Jan Wieck JanWieck
Thu Dec 1 21:20:58 PST 2005
On 11/30/2005 7:04 PM, Casey Duncan wrote:

> I've run up against the fairly well documented constraint in the  
> copy_set() function in remote_worker.c. The constraint delays copy_set  
> if there is a pending transaction that was opened prior to the one that  
> installed the slony triggers.
> 
> This entry in the faq describes the issue:
> http://developer.postgresql.org/~wieck/slony1/adminguide-1.1.rc1/ 
> faq.html#AEN2675
> 
> My question has to do with the last paragraph of that entry:
> 
> "By the way, if there is more than one database on the PostgreSQL  
> cluster, and activity is taking place on the OTHER database, that will  
> lead to there being "transactions earlier than XID whatever" being  
> found to be still in progress.

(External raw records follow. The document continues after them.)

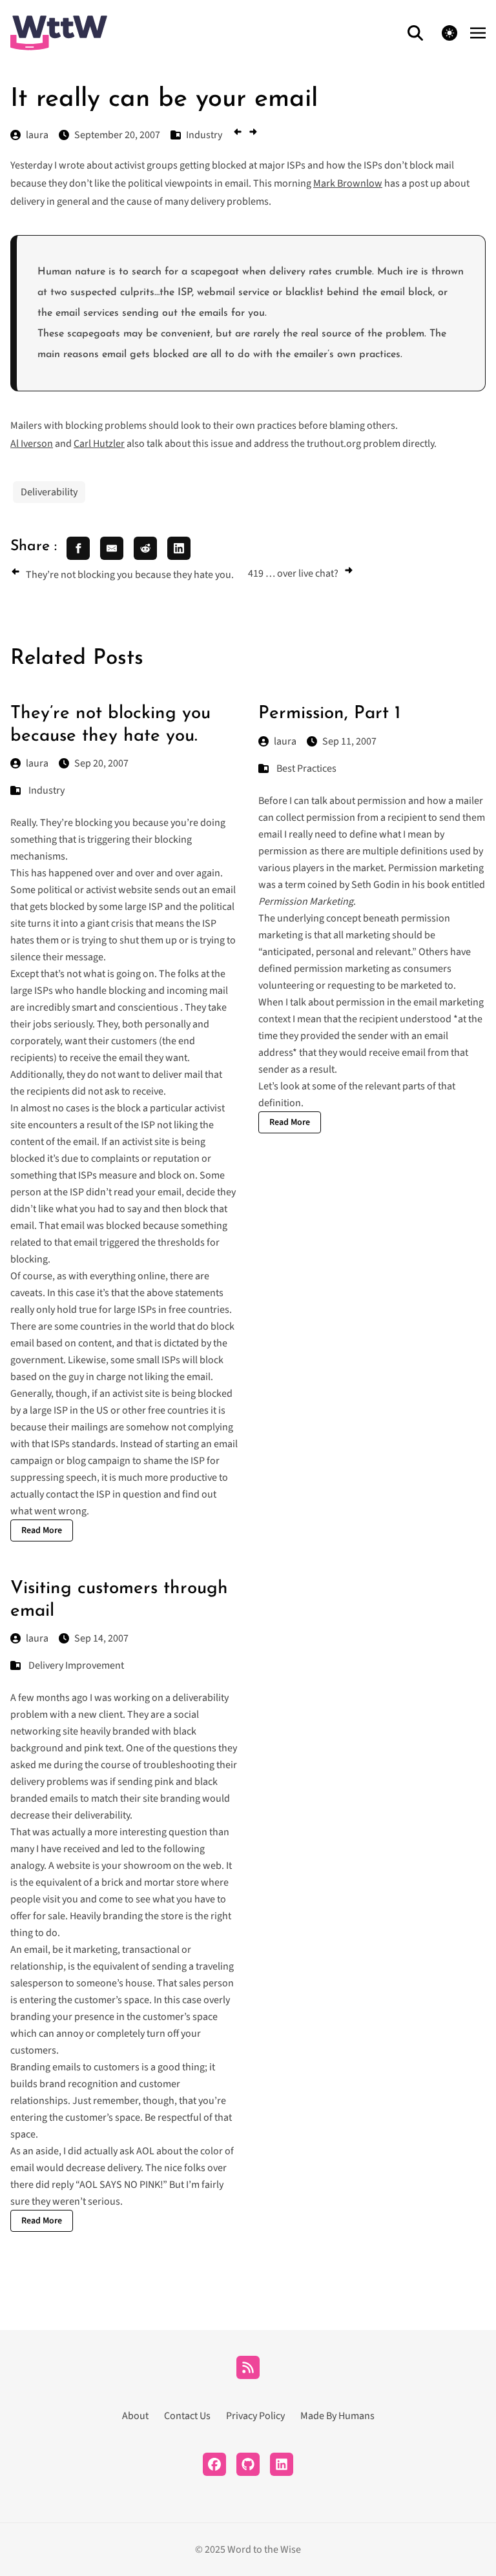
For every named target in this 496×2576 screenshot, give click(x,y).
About (135, 2416)
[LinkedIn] (281, 2464)
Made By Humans (337, 2416)
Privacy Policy (255, 2416)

The fact that it's a separate database  
> on the cluster is irrelevant; Slony-I will wait until those old  
> transactions terminate."
> 
> (I'm glad that was in there otherwise I'd have torn my hair out by now  
> btw ;^)
> 
> Looking at the code for copy_set(), it makes a query that calls the  
> getMinXid() stored func to check for pending transactions. getMinXid(),  
> as I understand it returns the transaction id of the oldest running  
> transaction in the entire postgres cluster, regardless of what database  
> it is in.
> 
> I wonder why this blanket limitation is necessary. could we not, at  
> least in theory, limit this check to the subscribing node db (and maybe  
> the provider node, I'm not sure)? If so, to my naive eyes, it would  
> seem appropriate to query pg_locks or pg_stat_activity to perform this  
> check, limiting it to only the databases that were absolutely necessary  
> to check. Is this possible or is there some limitation or edge case  
> that makes this unsafe? Will long-running read transactions also block  
> copy_set?

This "blanket limitation" is used because this information is readily 
available in the transactions snapshot information. To the the fine 
grained information you're looking for, one would have to traverse the 
PGPROC array that's sitting in shared memory.


> 
> I'd like to develop a patch that loosens this restriction if possible.  
> I'm finding it quite troublesome especially on my dev and qa systems.

If you have broken clients that leave open transactions around for 
infinite times (I don't say you have, but I have seen that before), then 
you have much bigger problems to worry about. One of them would be that 
vacuum cannot remove rows, which in the Slony case will also cause that 
pg_listener and other relations will clog up with dead tuples.